Three times a week the minivan pulls alongside the lonely trailer in the hills of Garrett County to pick up Helen, a blind woman in her 50s, and transport her 33 miles to Cumberland for a kidney dialysis treatment.
In South Baltimore, Howard, an industrial worker with a wife and three children was laid off 13 months ago. His union benefits, savings and health insurance quickly evaporated.
They may be scores of miles apart, with vastly different lives, but Helen and Howard -- state officials didn't want to disclose their full names -- share a common link. They are both part of Medicaid, the medical assistance program for the poor and the disabled created three decades ago during the heady days of what President Lyndon B. Johnson called his Great Society.
Today, the Financially Strained Society is finding it hard to pay the bill.
The recession that claimed Howard's job, the growing federal rules that include Helen's $65 round-trip hospital ride, and the rise in health care costs -- mostly through better technology -- have transformed a noble venture into a financial catastrophe.
Those triple realities have sapped precious tax dollars from the federal and state governments that run the program, funds that could have been used for other pressing needs, such as housing, the environment or education.
In 1980, Medicaid cost the federal taxpayer $14 billion. The figure rose to $52.5 billion in 1991. By 1996 it could soar to $105 billion, the Congressional Budget Office has determined.
Meanwhile, 38 states, including Maryland, witnessed double-digit increases in Medicaid spending during the past year alone. Medicaid spending surpassed higher education as the second largest state spending category -- second only to elementary and secondary education, according to the National Association of State Budget Officers.
What cost Maryland about $800 million during the current fiscal year will rise to about $1.05 billion in the coming year.
Nationally, nearly half of the Medicaid costs are for long-term care, mostly nursing home costs.
And the state deficit from Medicaid spending alone has snowballed in the past two years to $219 million -- part of the projected $1.2 billion state budget deficit that Gov. William Donald Schaefer said will require additional budget cuts and tax increases to close.
"You have [Medicaid] programs that are literally driving states into bankruptcy," lamented Maryland Health Secretary Nelson J. Sabatini.
It's agreed: It's a mess
Despite its high cost, Medicaid covers less than half the poor: The aged, blind and disabled and poor families with children add up to 25.5 million people. Families near the poverty line and low-income, childless couples find themselves ineligible for help. They are among the 34 million Americans with no health coverage.
From the committee rooms of Congress to the statehouses, nearly everyone agrees that Medicaid is a mess.

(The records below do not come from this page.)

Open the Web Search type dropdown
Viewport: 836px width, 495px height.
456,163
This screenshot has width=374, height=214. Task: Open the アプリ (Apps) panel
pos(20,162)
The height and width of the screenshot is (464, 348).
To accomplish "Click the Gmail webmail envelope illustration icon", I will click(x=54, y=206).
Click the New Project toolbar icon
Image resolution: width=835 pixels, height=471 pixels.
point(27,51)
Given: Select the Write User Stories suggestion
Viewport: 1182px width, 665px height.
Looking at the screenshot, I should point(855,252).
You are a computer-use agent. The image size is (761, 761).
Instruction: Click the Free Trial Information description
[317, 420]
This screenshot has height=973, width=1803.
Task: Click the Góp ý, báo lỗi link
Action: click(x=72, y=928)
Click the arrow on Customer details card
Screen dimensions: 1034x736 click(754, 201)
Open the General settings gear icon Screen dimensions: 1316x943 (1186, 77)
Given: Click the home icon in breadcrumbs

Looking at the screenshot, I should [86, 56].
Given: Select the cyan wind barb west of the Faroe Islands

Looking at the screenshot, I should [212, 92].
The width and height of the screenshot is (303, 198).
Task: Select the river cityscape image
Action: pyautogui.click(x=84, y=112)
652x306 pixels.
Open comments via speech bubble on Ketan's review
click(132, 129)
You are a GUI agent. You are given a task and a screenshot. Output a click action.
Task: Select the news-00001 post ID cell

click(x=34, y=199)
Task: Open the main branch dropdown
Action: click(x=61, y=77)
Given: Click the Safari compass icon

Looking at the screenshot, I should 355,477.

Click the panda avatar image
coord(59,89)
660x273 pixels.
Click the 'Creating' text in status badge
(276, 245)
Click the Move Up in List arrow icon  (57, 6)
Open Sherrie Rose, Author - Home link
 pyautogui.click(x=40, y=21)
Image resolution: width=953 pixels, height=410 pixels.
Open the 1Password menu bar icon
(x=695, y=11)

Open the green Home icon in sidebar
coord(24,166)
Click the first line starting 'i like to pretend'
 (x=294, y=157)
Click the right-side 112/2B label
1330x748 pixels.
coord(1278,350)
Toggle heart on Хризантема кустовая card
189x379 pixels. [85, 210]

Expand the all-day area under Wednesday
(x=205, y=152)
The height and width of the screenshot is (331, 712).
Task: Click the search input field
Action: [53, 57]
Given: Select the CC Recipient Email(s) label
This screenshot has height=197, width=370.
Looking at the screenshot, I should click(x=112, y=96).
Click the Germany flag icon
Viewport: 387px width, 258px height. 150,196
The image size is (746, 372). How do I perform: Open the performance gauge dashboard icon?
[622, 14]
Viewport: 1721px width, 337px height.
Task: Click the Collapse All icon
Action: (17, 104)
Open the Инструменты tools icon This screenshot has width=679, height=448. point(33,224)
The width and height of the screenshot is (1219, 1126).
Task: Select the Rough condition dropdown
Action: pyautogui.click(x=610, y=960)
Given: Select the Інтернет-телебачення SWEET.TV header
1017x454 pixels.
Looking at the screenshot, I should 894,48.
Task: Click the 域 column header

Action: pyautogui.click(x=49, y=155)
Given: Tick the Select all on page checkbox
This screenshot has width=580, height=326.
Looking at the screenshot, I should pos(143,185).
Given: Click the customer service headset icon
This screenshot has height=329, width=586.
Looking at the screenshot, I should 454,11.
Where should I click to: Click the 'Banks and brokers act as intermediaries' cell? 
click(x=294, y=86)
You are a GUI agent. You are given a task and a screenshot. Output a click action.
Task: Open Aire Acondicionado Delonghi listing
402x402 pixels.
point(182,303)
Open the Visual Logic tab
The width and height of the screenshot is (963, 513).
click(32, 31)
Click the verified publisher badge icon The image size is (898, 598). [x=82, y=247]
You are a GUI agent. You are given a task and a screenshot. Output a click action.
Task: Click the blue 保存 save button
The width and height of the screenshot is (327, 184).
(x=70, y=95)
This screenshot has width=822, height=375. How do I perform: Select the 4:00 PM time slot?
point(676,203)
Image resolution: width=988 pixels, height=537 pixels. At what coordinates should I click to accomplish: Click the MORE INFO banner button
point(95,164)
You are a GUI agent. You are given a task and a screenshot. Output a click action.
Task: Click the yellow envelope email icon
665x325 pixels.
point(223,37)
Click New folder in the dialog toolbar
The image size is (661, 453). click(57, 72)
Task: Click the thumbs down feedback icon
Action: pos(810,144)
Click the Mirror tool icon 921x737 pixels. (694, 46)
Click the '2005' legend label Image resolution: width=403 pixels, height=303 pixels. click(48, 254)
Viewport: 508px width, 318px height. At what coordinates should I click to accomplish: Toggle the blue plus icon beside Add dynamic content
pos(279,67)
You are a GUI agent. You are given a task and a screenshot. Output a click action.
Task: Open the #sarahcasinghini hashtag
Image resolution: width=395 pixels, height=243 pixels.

"Medicaid has gone from a middle-burner issue to a front-burner issue," said Diane Rowland, executive director of the Kaiser Commission on the Future of Medicaid, a five-year effort centered at the Johns Hopkins University. "I think we need to look a lot at how we buy health care in this country."
"It's the problem of the early '90s. . . . We're looking for some national kind of relief," said Del. Charles J. Ryan, D-Prince George's, chairman of the Special Joint Committee on the Medical Assistance Program. "The states are going to get together and say, 'Something's got to be done.' "
But there is no consensus on the "something" that has to be done.
There are those in Congress who want the federal government to assume most of the Medicaid costs. Others want the states to be able to select from a "menu" of medical services. Still others would like to retire Medicaid and replace it with a new federal-state insurance program.
As a presidential candidate, George Bush said he wanted to have people buy into Medicaid. But as president, Mr. Bush has had little to say on the matter, although he is expected to raise the issue of tax credits for health care coverage during his State of the Union address Jan. 28.
Meanwhile, the nation's governors, complaining of burdensome federal requirements under Medicaid, would like more flexibility to experiment with less costly forms of health care.
"There are limits on what states can do," said a staffer with the National Governors' Association, pointing to the Medicaid rules. "They can't require people to be in HMOs [health maintenance organizations]."
States can, however, apply for waivers to release them from some of these federal regulations. Executive Director Raymond C. Scheppach of the governors association would like to see a half-dozen states released in order to devise systems of managed care such as HMOs.
"Why not let us go forward and demonstrate what can be done?" he asked.